Author: Peter Bergen
Publication: The New York Times
Date: January 8, 2005
Around the Islamic world it is common
currency that Muslims are perpetual victims of Western and Zionist conspiracies.
The bill of particulars includes the handling of prisoners at Guantánamo
Bay, Israel's inequitable treatment of the Palestinians, and the deaths
of thousands of civilians in Iraq - as a result first of United Nations
sanctions after the Persian Gulf war, and more recently of the American
occupation. The most articulate spokesman of such views is, of course,
Osama bin Laden.
Yet when Muslims are suffering,
it is usually the West, and often the United States, that takes the lead
in helping. For instance, when the Soviet Union invaded Afghanistan in
1979, Washington mounted its largest covert aid program since Vietnam to
help the Afghan resistance; when Somalis were starving in the early 1990's,
President George H. W. Bush sent 25,000 American troops to help relief
efforts; when Serbs were massacring Bosnian Muslims in the mid-1990's President
Bill Clinton (belatedly) directed the United States Air Force to bomb Serbian
positions, which led to the Dayton accords.

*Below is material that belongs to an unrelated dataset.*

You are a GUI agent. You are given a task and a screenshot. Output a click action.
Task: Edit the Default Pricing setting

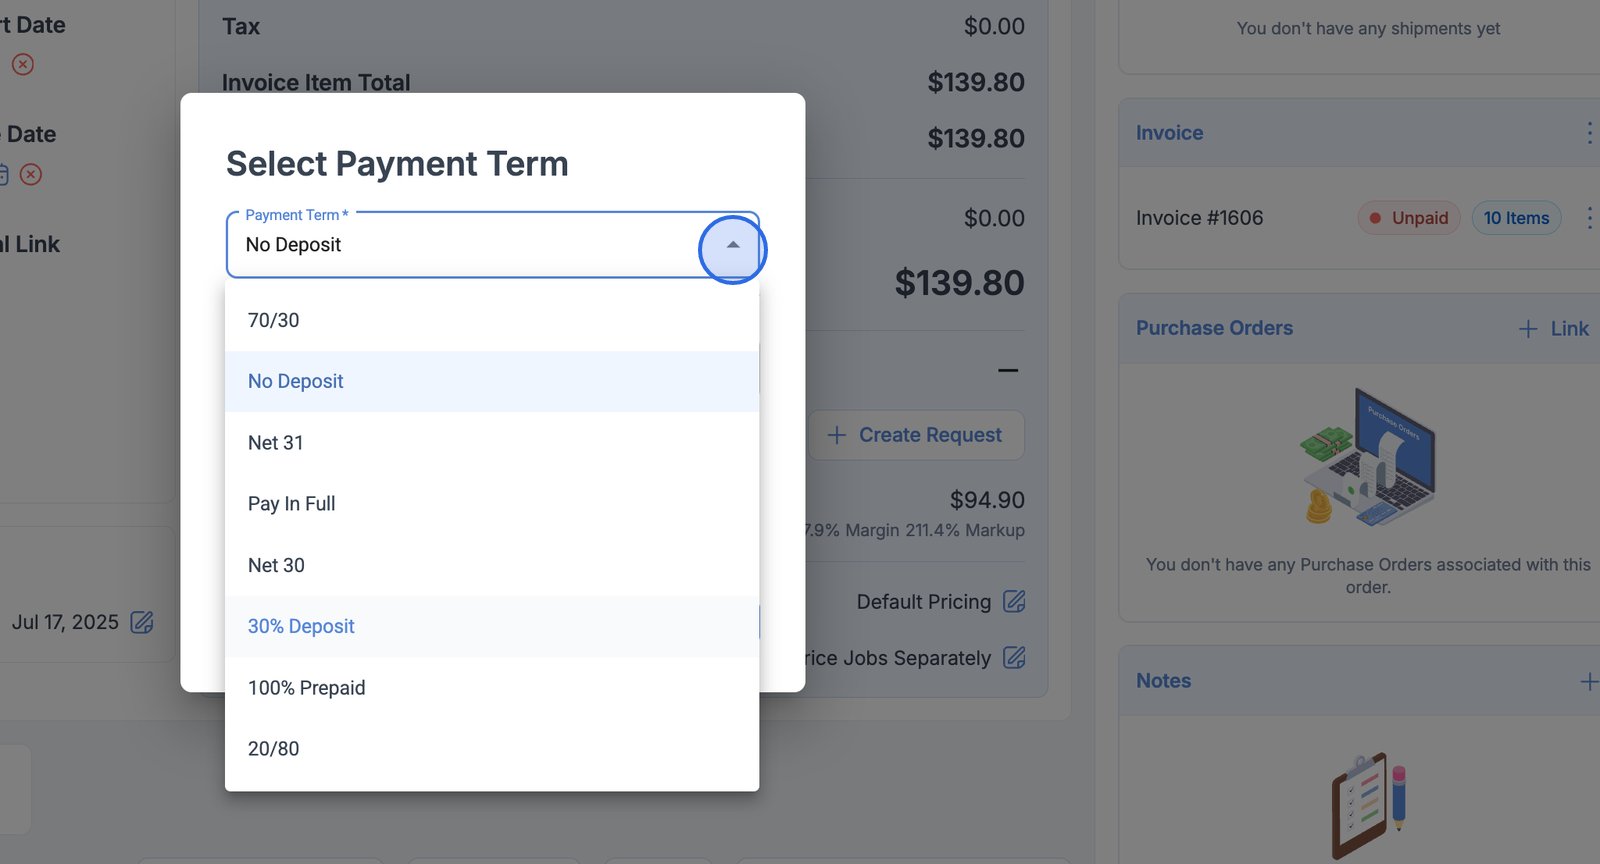[x=1014, y=601]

More recently, it was the United
States that overthrew the tyrannical government of the Taliban, a regime
recognized only by three Muslim countries: Saudi Arabia, Pakistan and the
United Arab Emirates. Other than Turkey, no Muslim nation has sent troops
to Afghanistan to help stabilize the poorest country in the Islamic world
(a few Muslim states, including Jordan, offered token deployments but were
turned down).
Now the same pattern - action by
Western countries and inertia from Muslim states - can be seen in the efforts
to provide relief for those hardest hit by the Indian Ocean tsunami. While
100,000 of the victims are from Aceh, the most Islamic of Indonesia's provinces,
Muslim countries are contributing a relative pittance. Oil-rich Saudi Arabia
is contributing the most: a paltry $30 million, about the same as what
Netherlands is giving and less than one-tenth of the United States contribution.

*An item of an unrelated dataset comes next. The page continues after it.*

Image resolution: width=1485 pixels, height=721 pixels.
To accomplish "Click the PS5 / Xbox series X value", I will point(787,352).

And no Arab governments participated in the conference in Jakarta on Thursday
where major donors and aid organizations conferred over reconstruction
efforts.
This anemic effort on the part of
the richest countries is emblematic of a wider political problem in the
Islamic world. For all of the invocations by Muslim leaders of the ummah,
or the global community of believers, they typically do little to help
their fellow Muslims in times of crisis.
Arab leaders and their toothless
talking shops like the Arab League and the Organization of the Islamic
Conference are excellent at denouncing problems in Palestine and Iraq,
but most stood silent as a million died in the war between Iraq and Iran
during the 1980's. When President Hafez al-Assad of Syria massacred some
20,000 people after an Islamist uprising in the city of Hama in 1982, there
were no expressions of outrage from the Islamic Conference. Egypt routinely
tortures political prisoners, untroubled by fears that other Arab leaders
will seriously condemn such actions.
Perhaps the generosity of Western
countries will spur Islamic states to recognize that invocations of religious
Muslim solidarity will do little to feed the millions of Muslims who remain
acutely vulnerable to disease and starvation in the aftermath of this enormous
natural catastrophe.
There have been a few positive signs
in recent days. Spurred by criticism, Saudi state-run television organized
a telethon this week that raised private pledges of more than $75 million,
and the Islamic Development Bank has pledged $500 million.
Much remains to be done, however.
The Persian Gulf countries that are reaping a bonanza from record oil prices
should send a meaningful percentage of those windfall profits to their
fellow Muslims devastated by the tsunami, rather than lining the pockets
of their ruling families. After all, zakat, the giving of charity, is one
of the five pillars of Islam.
Peter Bergen is a fellow of the
New America Foundation and an adjunct professor at Johns Hopkins University's
School of Advanced International Studies.